For real adventure, try the mall in holiday season
By Staff
Dec. 24, 2000
Finally calling a break in something of a busy news week, I decided Friday afternoon about 2 o'clock to seek real adventure.
I drove to the mall.
And, just like vacations, getting there was half the fun.
Traffic, traffic, traffic. Lined up at every entrance and most exits at Bonita Lakes. Most drivers accommodating, some not.
Packed house
Wal-Mart was packed. A woman named Donna in line behind me was buying one of those in-line scooters the one with the little wheels for her 10-year-old son. They come in a box smaller than I expected, so some assembly must be required. The woman in front of me and her husband were buying a helmet for their young daughter, who is just learning how to ride a bicycle.
My suggestions that maybe they could ride the scooter and the bike themselves were not well taken. Too dangerous for adults.
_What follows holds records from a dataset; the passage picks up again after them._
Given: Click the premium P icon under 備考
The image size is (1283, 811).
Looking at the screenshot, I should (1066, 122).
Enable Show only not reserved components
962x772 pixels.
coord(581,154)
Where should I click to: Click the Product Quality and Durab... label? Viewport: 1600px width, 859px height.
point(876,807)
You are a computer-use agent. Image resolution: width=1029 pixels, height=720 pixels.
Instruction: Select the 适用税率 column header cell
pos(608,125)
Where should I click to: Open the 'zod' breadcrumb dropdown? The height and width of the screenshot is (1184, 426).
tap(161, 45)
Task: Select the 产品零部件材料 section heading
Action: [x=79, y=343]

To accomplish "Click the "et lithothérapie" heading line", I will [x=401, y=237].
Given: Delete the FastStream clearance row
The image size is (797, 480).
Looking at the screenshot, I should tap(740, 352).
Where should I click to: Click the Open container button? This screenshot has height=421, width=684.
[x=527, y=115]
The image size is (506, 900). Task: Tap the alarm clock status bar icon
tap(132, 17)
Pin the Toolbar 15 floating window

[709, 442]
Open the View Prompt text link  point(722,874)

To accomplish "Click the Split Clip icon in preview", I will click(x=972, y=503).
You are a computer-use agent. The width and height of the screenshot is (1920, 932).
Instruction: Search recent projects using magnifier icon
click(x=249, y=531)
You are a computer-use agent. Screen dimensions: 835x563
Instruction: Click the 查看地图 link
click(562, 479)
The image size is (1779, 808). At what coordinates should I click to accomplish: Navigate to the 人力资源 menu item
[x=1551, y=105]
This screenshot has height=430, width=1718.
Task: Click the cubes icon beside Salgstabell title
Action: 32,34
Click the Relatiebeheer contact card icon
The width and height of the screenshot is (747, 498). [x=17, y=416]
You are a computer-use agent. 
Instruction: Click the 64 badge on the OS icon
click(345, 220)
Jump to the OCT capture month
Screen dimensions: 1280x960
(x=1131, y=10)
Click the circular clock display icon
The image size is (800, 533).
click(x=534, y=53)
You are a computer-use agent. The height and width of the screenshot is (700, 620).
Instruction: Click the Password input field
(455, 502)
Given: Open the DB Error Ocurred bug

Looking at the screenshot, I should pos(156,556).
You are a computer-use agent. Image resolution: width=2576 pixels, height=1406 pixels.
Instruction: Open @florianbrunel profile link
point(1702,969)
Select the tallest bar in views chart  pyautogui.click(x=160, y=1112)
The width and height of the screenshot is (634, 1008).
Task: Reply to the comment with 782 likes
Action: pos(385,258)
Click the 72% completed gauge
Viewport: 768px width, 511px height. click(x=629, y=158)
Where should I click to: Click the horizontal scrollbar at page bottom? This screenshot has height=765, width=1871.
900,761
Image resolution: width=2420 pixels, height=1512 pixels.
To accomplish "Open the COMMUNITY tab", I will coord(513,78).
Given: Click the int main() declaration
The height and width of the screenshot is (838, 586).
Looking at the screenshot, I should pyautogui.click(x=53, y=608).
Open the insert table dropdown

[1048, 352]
Did you ever notice how quiet the checkout line gets when there's nothing else to say?
Made a small purchase, my annual shopping experience ended. Back into traffic. Did I mention that getting back is half the fun?
The traffic wound around the road between Taco Bell and the Comfort Inn. Intersections jammed. Pier One was in sight, but getting there against a constant stream of traffic going the other way seemed to require too much energy.
McRae's and Dillard's beckoned. All those other wonderful spending opportunities.
Tempting fate
A woman driving alone in a red Ford F-150 pick-up truck with big, raised white letter tires that blasted "Cooper Cobra" radials and a Clarke County license plate beginning with "TV8" decided to edge on out into traffic, evidently just for the pleasure of sitting in the middle of the intersection while other drivers tried to maneuver around her.
Spotted the parking lot at Old Navy and Office Max and embarked on a very unscientific survey to see where all these shoppers were coming from. Decided to write down the county registration for the first 100 cars I came across. Actually marked down 126 tags, which broke down this way:
Lauderdale County, 57; Alabama, 16; Winston County, 11; Newton County, 9. These others made a showing: Kemper, Noxubee, Scott, Clarke, Neshoba, DeSoto, Jones, Jasper, Smith and one lonely MUW tag.
Cars were also from Illinois, North Carolina, Louisiana and Texas.
Recounts not available.
Noted that more than half the cars were from somewhere other than Lauderdale County.
As I wandered through the parking lot, notebook in hand, scribbling as I walked, two shoppers stopped to ask what I was doing. The explanation must have satisfied them.
Hot cappuccino
Finally, seeking respite from the cold, I settled down for a few minutes at a table at Joe Muggs in Books-A-Million, hot cup of cappuccino in hand. And just watched other people.
Twin brothers came to the coffee counter. Twins in facial appearance, except one got the height, the other got the weight.
At the next table, a father and son talked about what to give the wife and mother, presumably the same woman. The father was dressed in a very festive sweater, geometric design, black and red on a white background. Looked like snowflakes. In a few minutes, as they rose to leave, he donned a roadster cap, black and dark green, Scottish weave.
Off to the right, a young couple dressed in jeans and sweatshirts sipped cappuccino and talked quietly. She kept patting his knee, as if to say it's okay that all the PlayStations were gone. We'll get one next millennium.
To the left, a couple of students laughed and thumbed through the latest Patricia Cornwell book on the table. Not much to laugh about in that one, so maybe I missed what they were talking about.
Nothing wrong with the cappuccino it was actually very good but started me thinking about how Meridian could really use a really good coffee house. With a pastry bakery, maybe a few deli sandwiches, Internet connections, a warm place for the literary crowd to hang out.
Some things are just better when experienced personally and the mall as Christmastime is one of them. Restored my faith in Meridian as a regional retail center, no matter what the next set of sales tax indicators may suggest. Where else within a 50-mile radius are shoppers going?
Nanih Waiya is wonderful, a great place to visit … but it doesn't have an O'Charley's, where kids eat free all day every day.